§ INPUT DATA
- - - -

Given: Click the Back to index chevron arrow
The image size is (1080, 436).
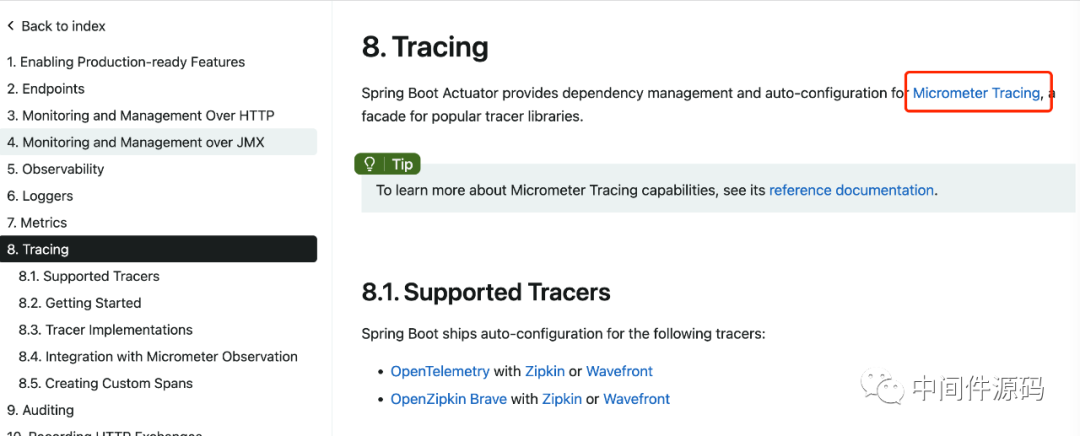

- - - -

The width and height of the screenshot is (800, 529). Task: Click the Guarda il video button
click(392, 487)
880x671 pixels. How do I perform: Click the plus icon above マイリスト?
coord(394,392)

- - - -

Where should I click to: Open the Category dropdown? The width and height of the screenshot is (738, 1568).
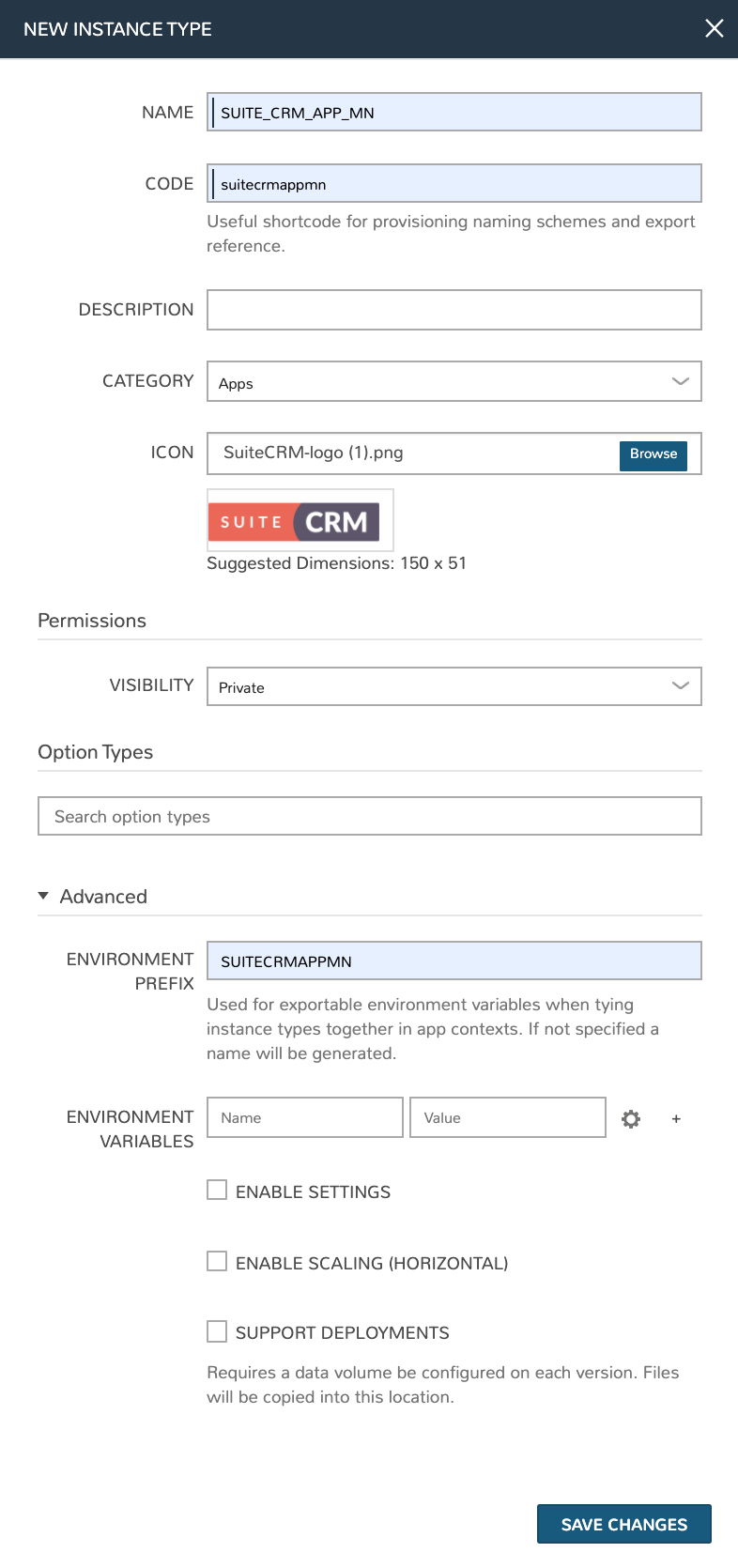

- - - -

Copy the lines above exactly. Start with the line containing "Given: Click the Back to index chevron arrow", end with the line containing "The image size is (1080, 436).", and include both.

§ SOLUTION BELOW
Given: Click the Back to index chevron arrow
The image size is (1080, 436).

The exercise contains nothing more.